TL;DR
- Python guide to collect Walmart product name, price, rating, description; bypass CAPTCHAs with browser-like headers and detect “Robot or human.”
- Parse with
BeautifulSoup; pull description from Next.js__NEXT_DATA__JSON. - Full script included; fine for small runs—expect blocks at scale.
- For production, use Scrapingdog’s Walmart scraper (proxies / headers / retries / headless handled); 1,000 free credits and a dashboard tester.
Walmart is the largest retailer in the US with over 400 million product listings, making it one of the richest sources of public e-commerce data on the internet.
Businesses scrape Walmart to monitor competitor pricing in real time, track inventory changes, analyze customer reviews at scale, and build price comparison tools. Whether you’re doing market research or building a data pipeline, Python gives you the fastest path to structured Walmart data.
In this guide, you’ll learn how to scrape Walmart product pages using Python and later with Scrapingdog’s Walmart Scraper API.
Why Scrape Walmart?
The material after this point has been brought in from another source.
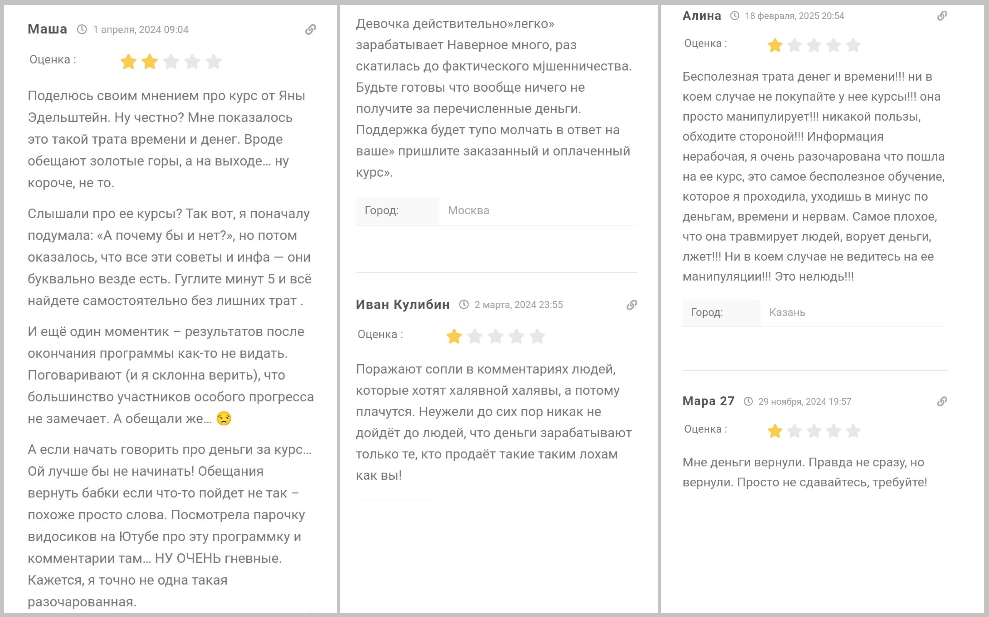Click clock icon beside Алина's review date

click(735, 16)
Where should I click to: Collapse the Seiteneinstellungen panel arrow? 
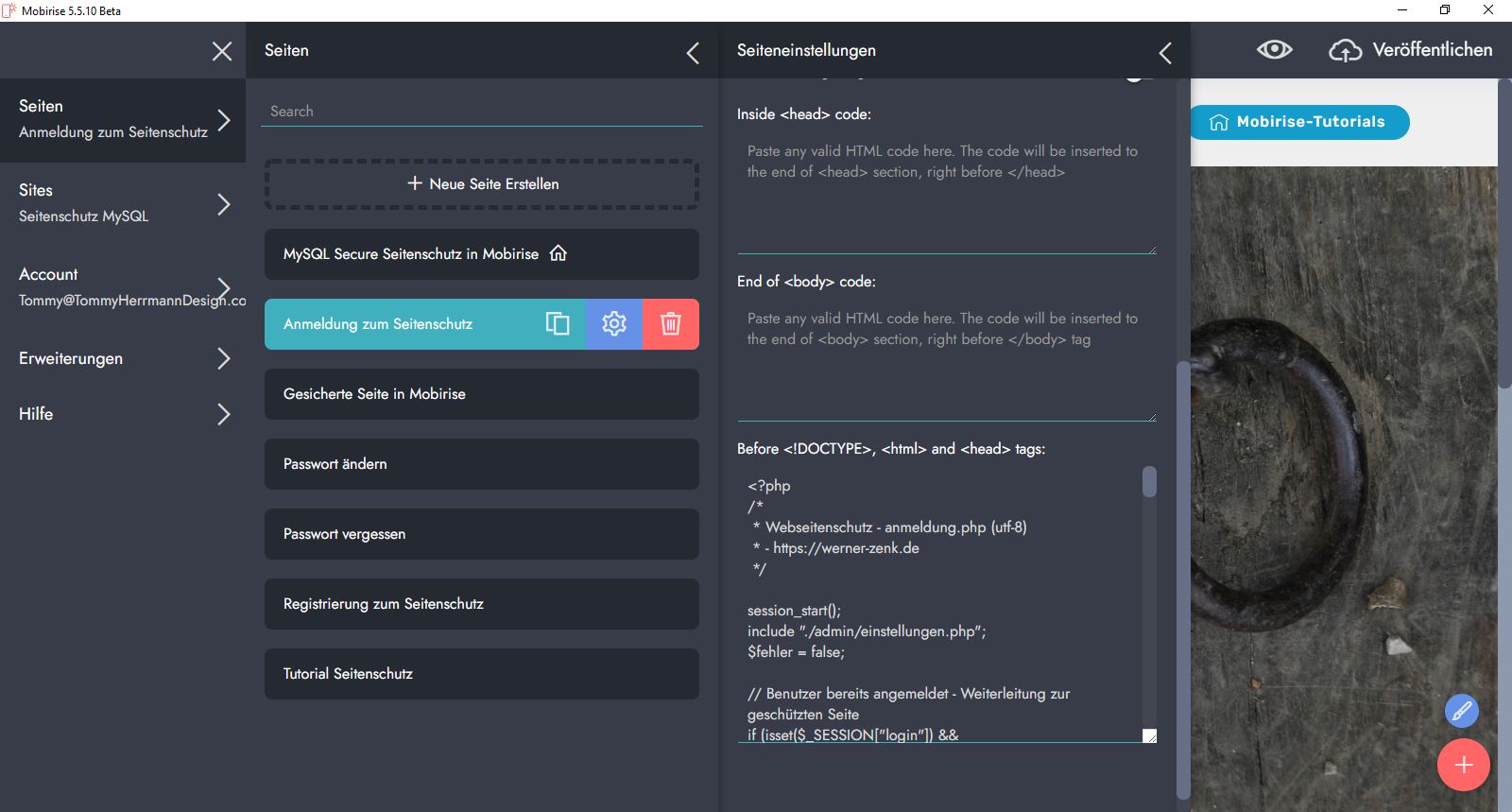pos(1165,53)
Key Use Cases
Before we write a single line of code, it’s worth understanding what you can actually do with Walmart data:
- Price monitoring — Track price changes on specific products over time and build alerts when prices drop
- Competitor analysis — If you sell on Walmart Marketplace, scraping competitor listings helps you adjust pricing and positioning
- Market research — Analyze which products are trending, which have the most reviews, and how ratings shift
- Price comparison tools — Build apps that compare Walmart prices against Amazon or eBay in real time
- Inventory tracking — Monitor stock availability for high-demand products
How to Scrape Walmart Product Data with Python
To begin with, we will create a folder and install all the libraries we might need during the course of this tutorial.
For now, we will install two libraries
- Requests will help us to make an HTTP connection with Walmart.
- BeautifulSoup will help us to create an HTML tree for smooth data extraction.
>> mkdir walmart
>> pip install requests beautifulsoup4 pandas
Inside this folder, you can create a python file where we will write our code. We will scrape this Walmart page. Our data of interest will be:
- Name
- Price
- Rating
- Product Details

First of all, we will find the locations of these elements in the HTML code by inspecting them.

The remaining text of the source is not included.